The observation that the pineal of P. sicula is not usually necessary for the persistence of behavioural circadian rhythmicity demonstrates the existence of a primary pacemaker for locomotor rhythms elsewhere in the system. Recently, lesions to the suprachiasmatic nuclei of the hypothalamus (SCN) of P. sicula have been shown invariably to abolish circadian rhythms of locomotor activity (Minutini et al. 1995). This strongly supports the view that the SCN contain the primary pacemaker(s) that drives locomotor rhythms in this lizard. Alterations of locomotor rhythms in response to pinealectomy, when present, suggest the possibility that the pineal acts as a coupling device between SCN oscillators (Underwood, 1983, 1992; see Minutini et al. 1995 for a detailed discussion). If this were the case, then the effectiveness of this coupling action is likely to change in parallel with seasonal variations in melatonin profiles and to be maximal in summer, as shown by the present results.
ACKNOWLEDGEMENTS
Previous investigations have indicated that the role played by the pineal gland in circadian organization may vary among lizard species belonging to the same taxonomic family (Iguanidae): pinealectomy abolishes circadian rhythms of locomotor activity in Anolis carolinensis, while it produces marked changes in τ and α in Sceloporus occidentalis and has no behavioural effects in Dipsosaurus dorsalis (Underwood, 1981, 1983; Janik and Menaker, 1990). However, owing to the seasonal differences in the behavioural effects of pinealectomy we have found in P. sicula, it seems reasonable to doubt that the differences among the Iguanidae are completely interspecific in nature.

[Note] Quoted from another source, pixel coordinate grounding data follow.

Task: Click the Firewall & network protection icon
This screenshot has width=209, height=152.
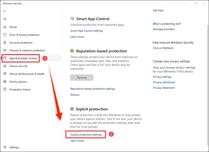Action: click(x=5, y=50)
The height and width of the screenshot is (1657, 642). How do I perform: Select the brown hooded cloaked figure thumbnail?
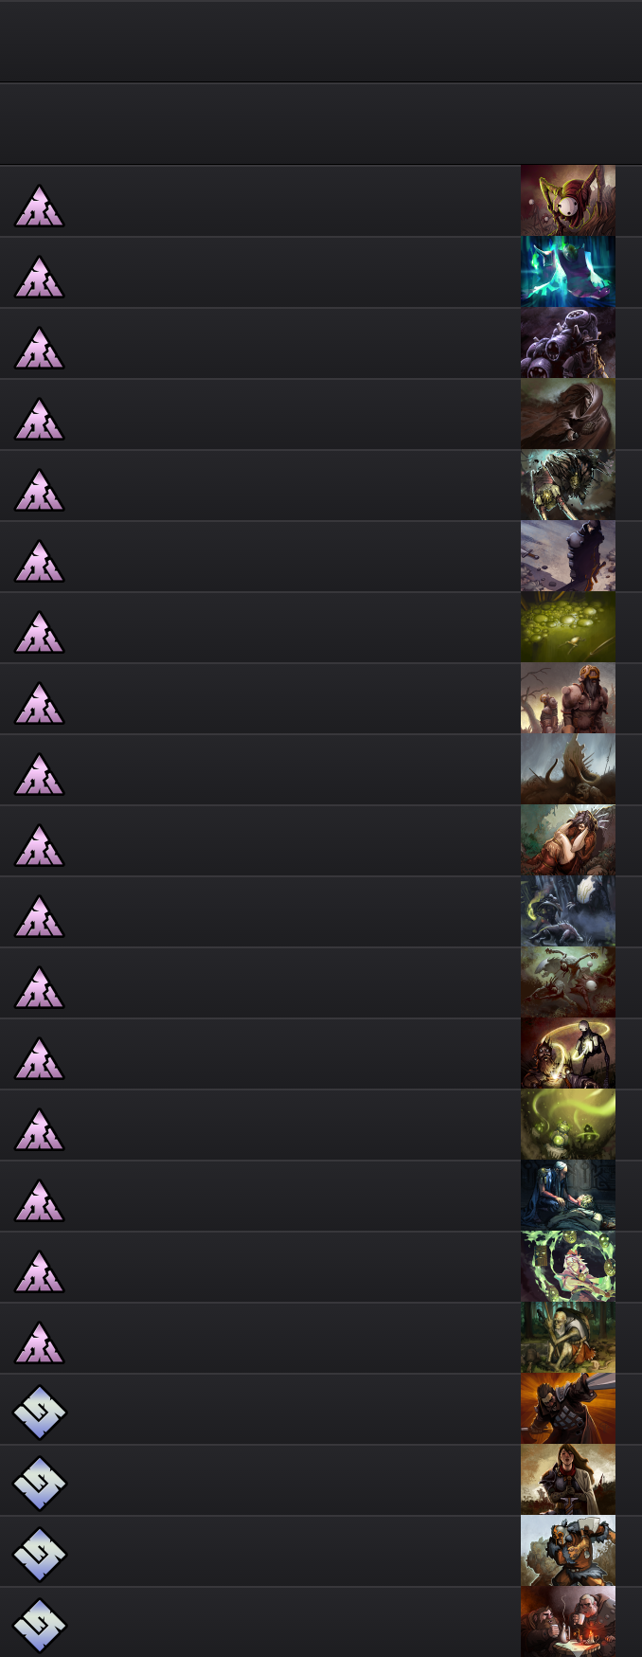point(568,414)
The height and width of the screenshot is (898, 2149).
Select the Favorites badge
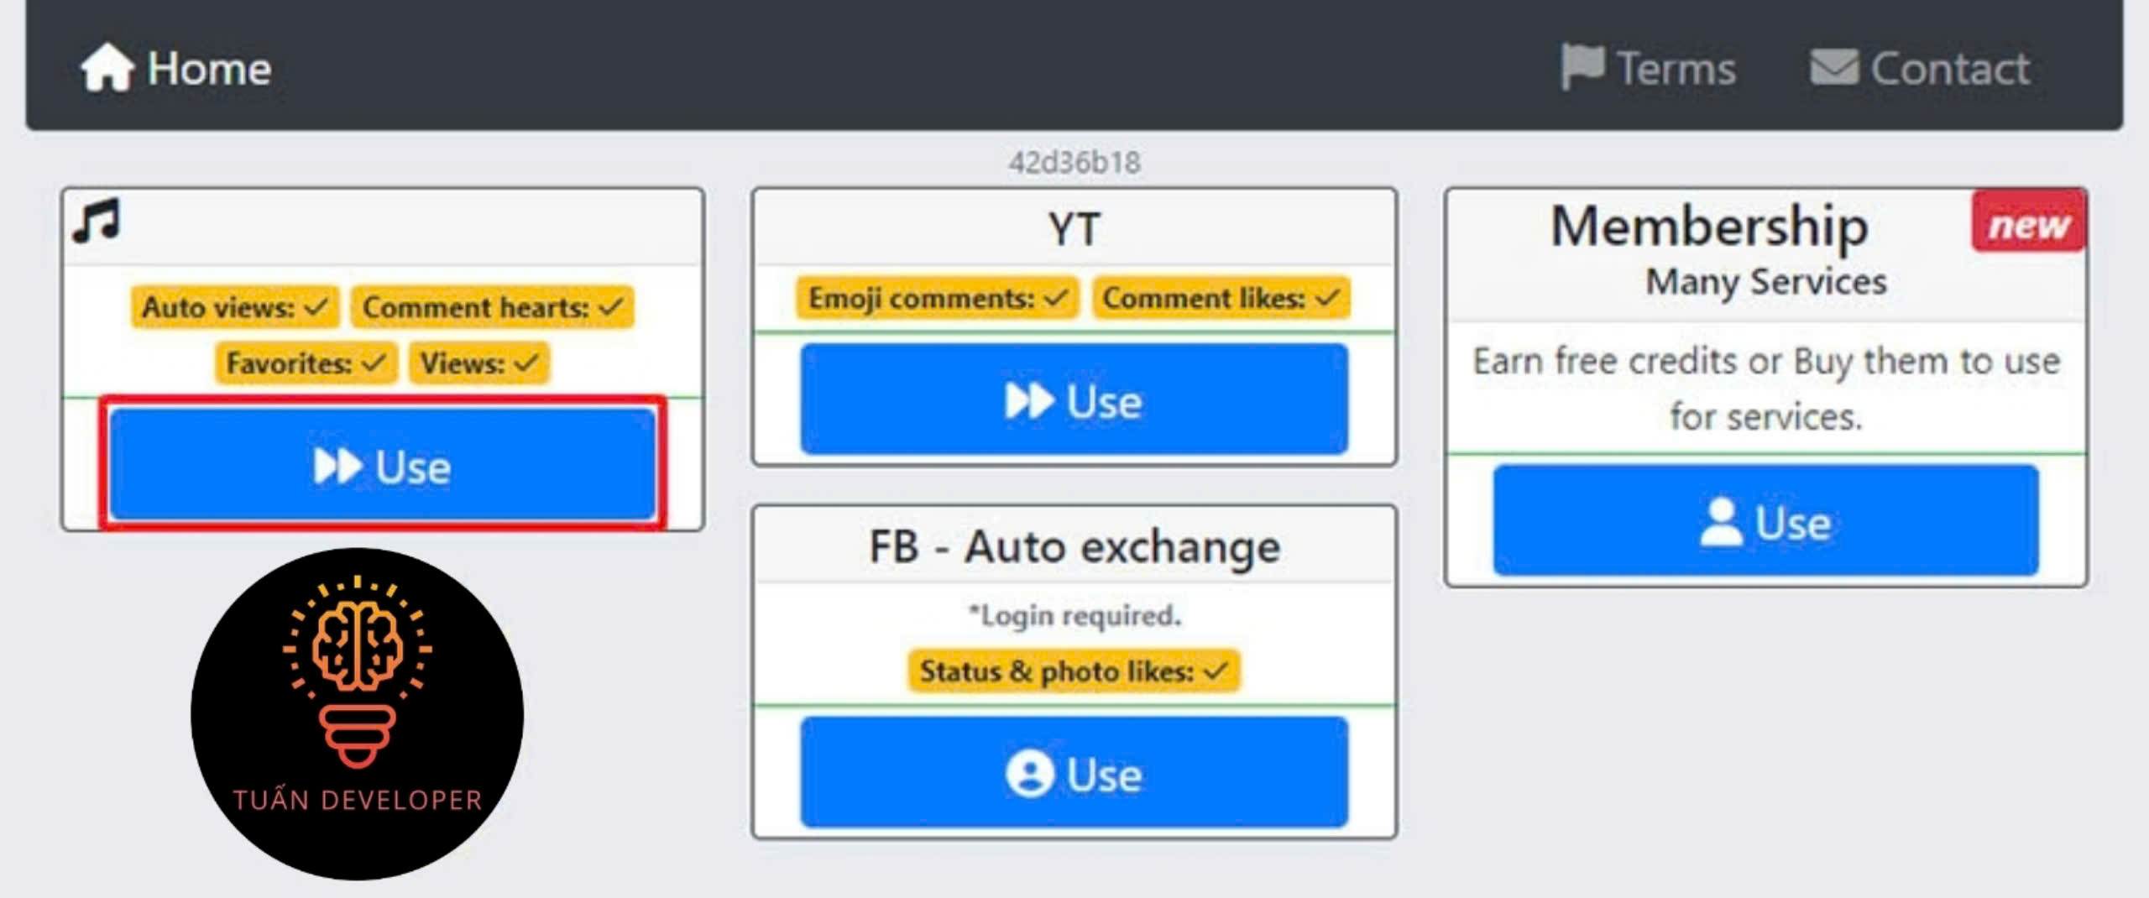coord(306,363)
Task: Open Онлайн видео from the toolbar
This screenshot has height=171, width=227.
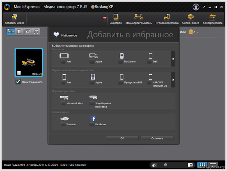Action: pyautogui.click(x=191, y=19)
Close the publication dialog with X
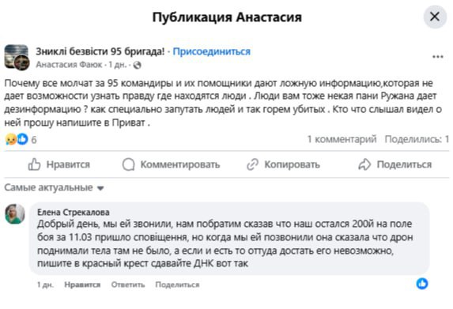 click(435, 17)
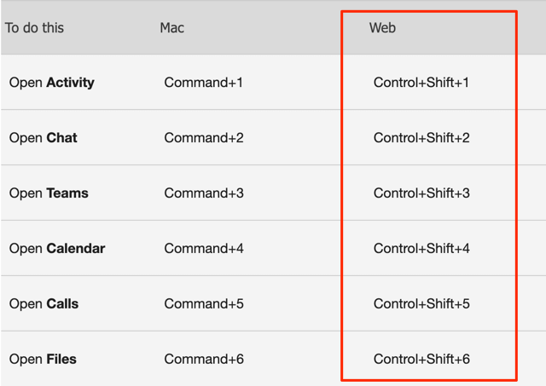Select the "Open Calls" row label

click(44, 304)
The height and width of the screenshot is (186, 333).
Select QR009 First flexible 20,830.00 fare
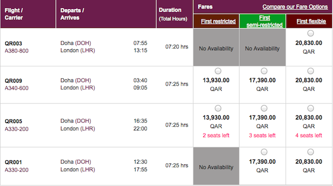(311, 71)
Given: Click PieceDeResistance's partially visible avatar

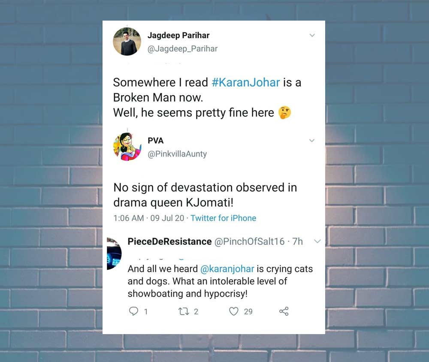Looking at the screenshot, I should coord(114,253).
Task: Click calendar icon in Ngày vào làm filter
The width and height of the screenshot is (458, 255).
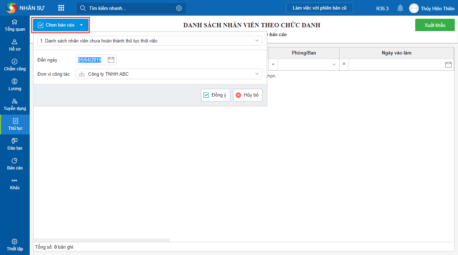Action: [448, 64]
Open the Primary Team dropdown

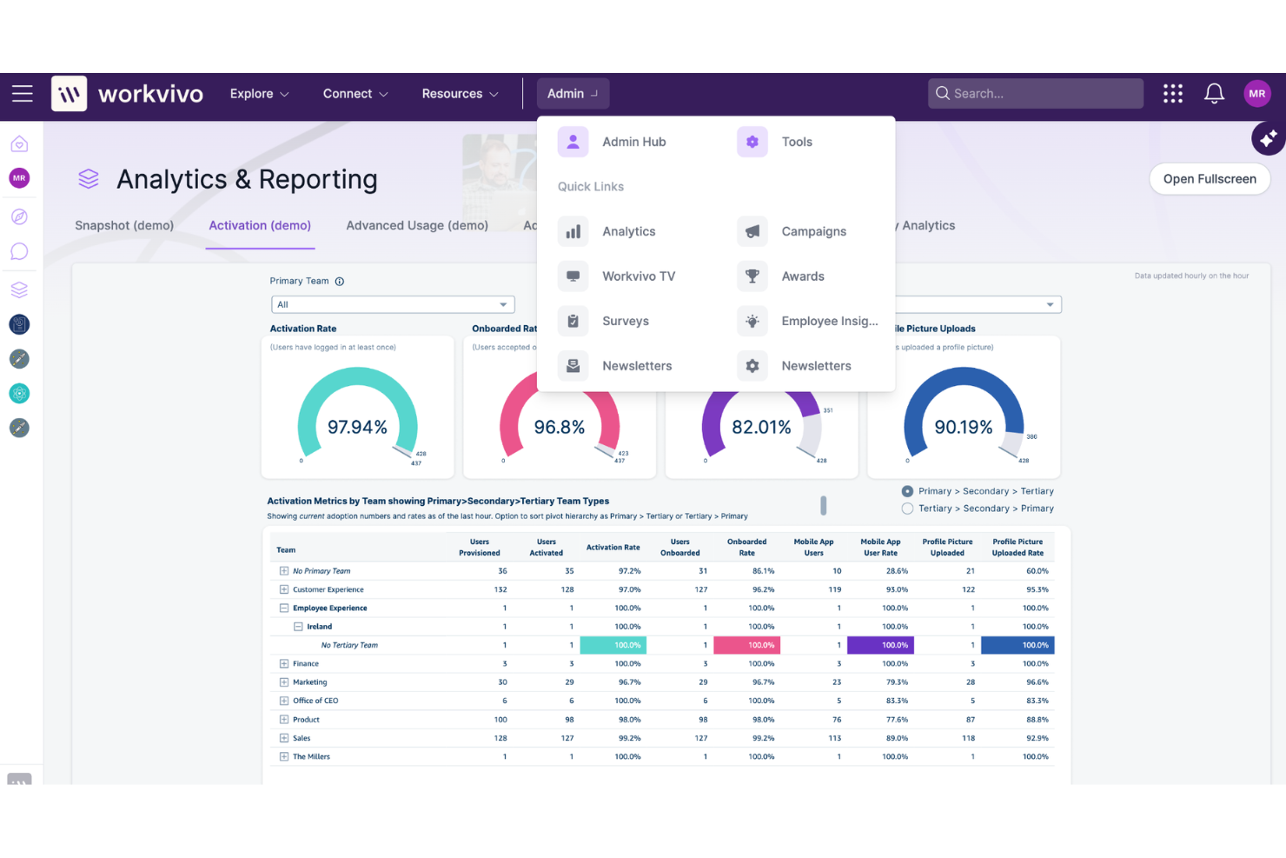(x=392, y=304)

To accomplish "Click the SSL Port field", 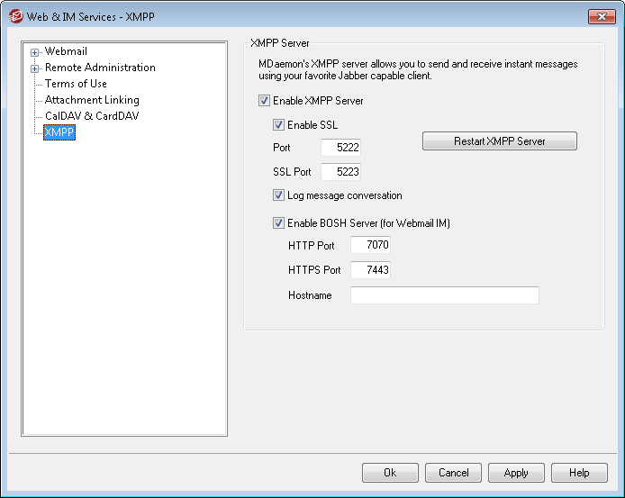I will 340,171.
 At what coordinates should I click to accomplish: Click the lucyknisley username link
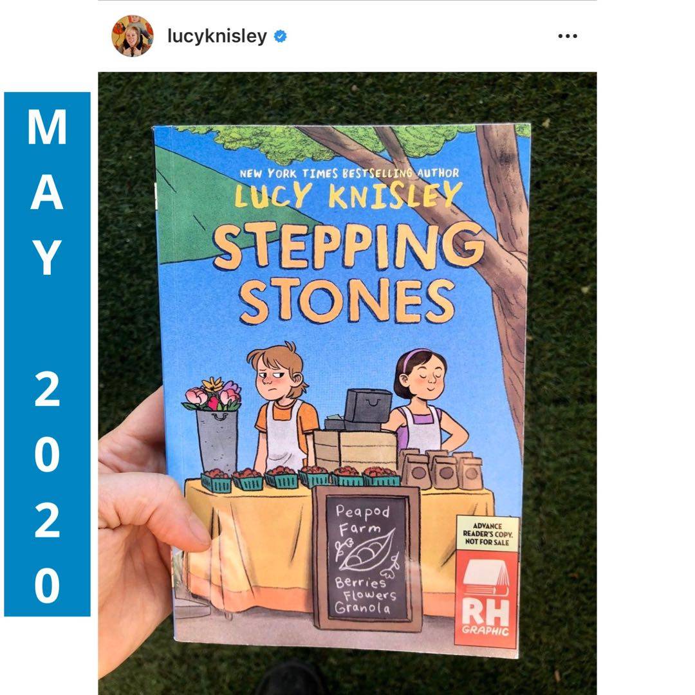tap(218, 36)
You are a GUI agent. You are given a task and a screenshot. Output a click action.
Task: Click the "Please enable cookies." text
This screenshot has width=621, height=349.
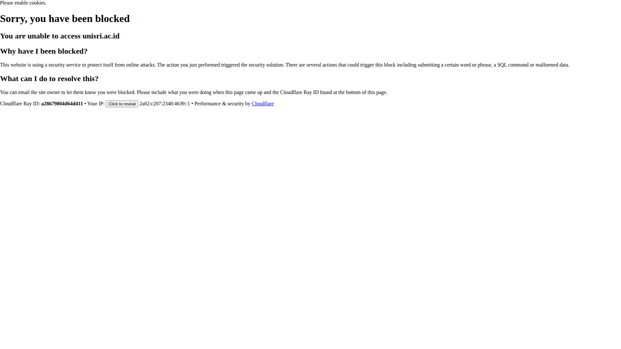click(23, 3)
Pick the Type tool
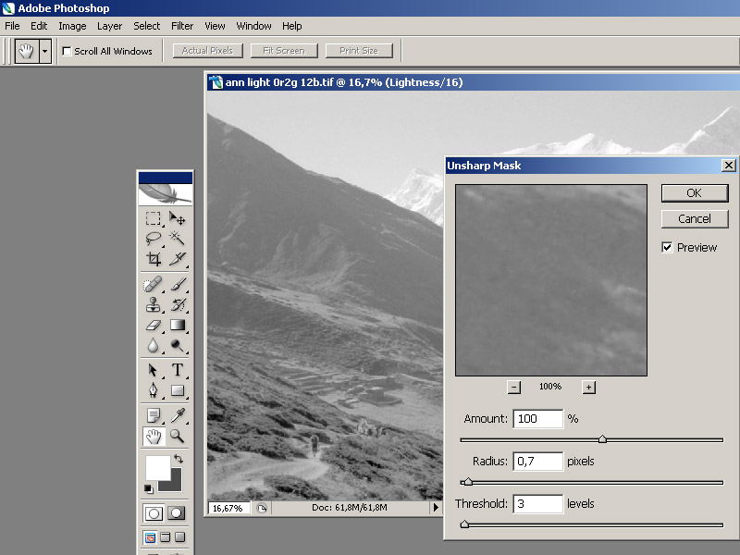The height and width of the screenshot is (555, 740). click(x=178, y=370)
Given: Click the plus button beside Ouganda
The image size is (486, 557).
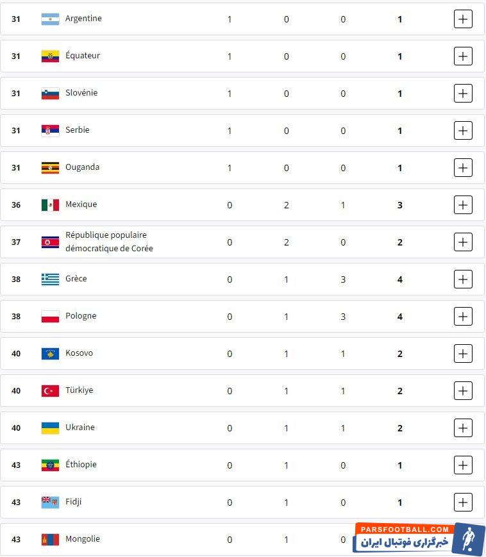Looking at the screenshot, I should click(463, 168).
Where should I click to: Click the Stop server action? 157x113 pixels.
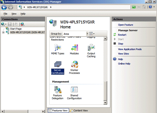(120, 44)
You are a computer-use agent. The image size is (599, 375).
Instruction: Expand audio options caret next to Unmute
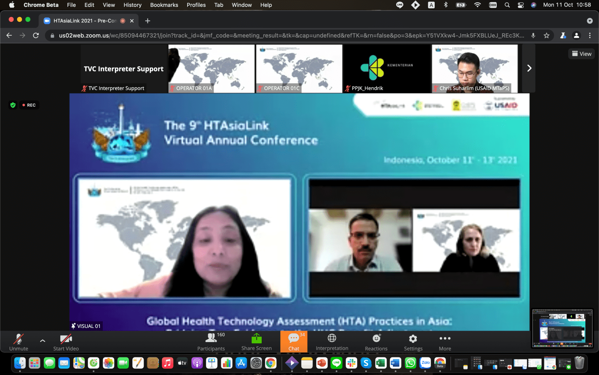click(x=42, y=341)
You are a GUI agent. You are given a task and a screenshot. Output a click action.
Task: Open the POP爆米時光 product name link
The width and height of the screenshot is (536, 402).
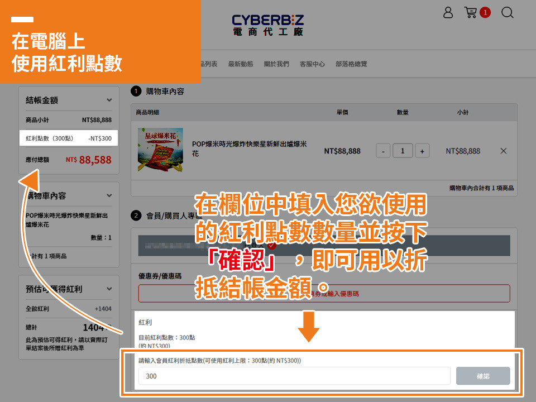pyautogui.click(x=249, y=149)
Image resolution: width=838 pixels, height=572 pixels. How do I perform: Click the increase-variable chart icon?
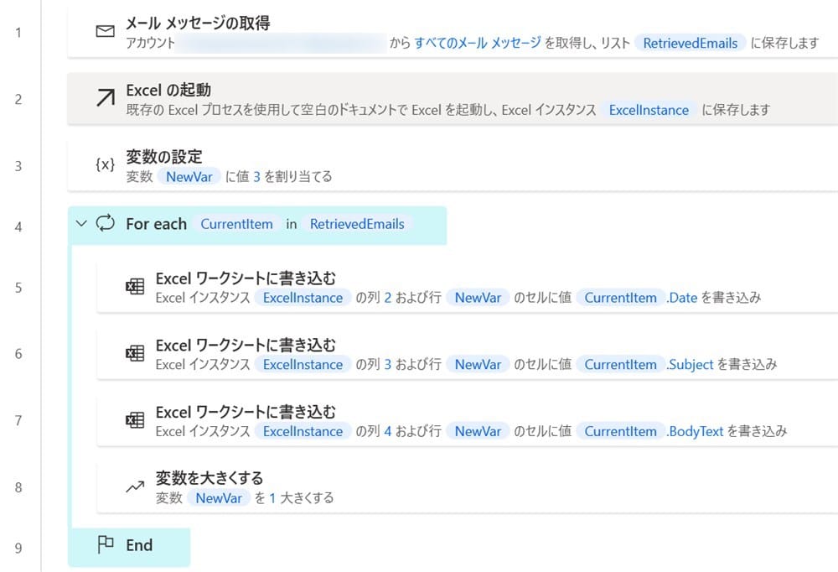(x=134, y=487)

Instead, they may, at least in part, depend on the particular season in which the behavioural effects of pinealectomy have been examined in each different species. The Iguanidae, as well as the lacertid lizard P. sicula, inhabit temperate zones, i.e. zones in which seasonal changes in circadian organization are likely to have evolved in response to the regular seasonal fluctuations in photoperiod and/or thermoperiod experienced by the lizards throughout the year (Underwood, 1992; Foà et al. 1994). Hence, before deciding about interspecific differences, one should verify whether, for instance, A. carolinensis and S. occidentalis were tested during a season when the behavioural effects of pinealectomy are maximal and whether D. dorsalis was tested during a season when these effects are minimal.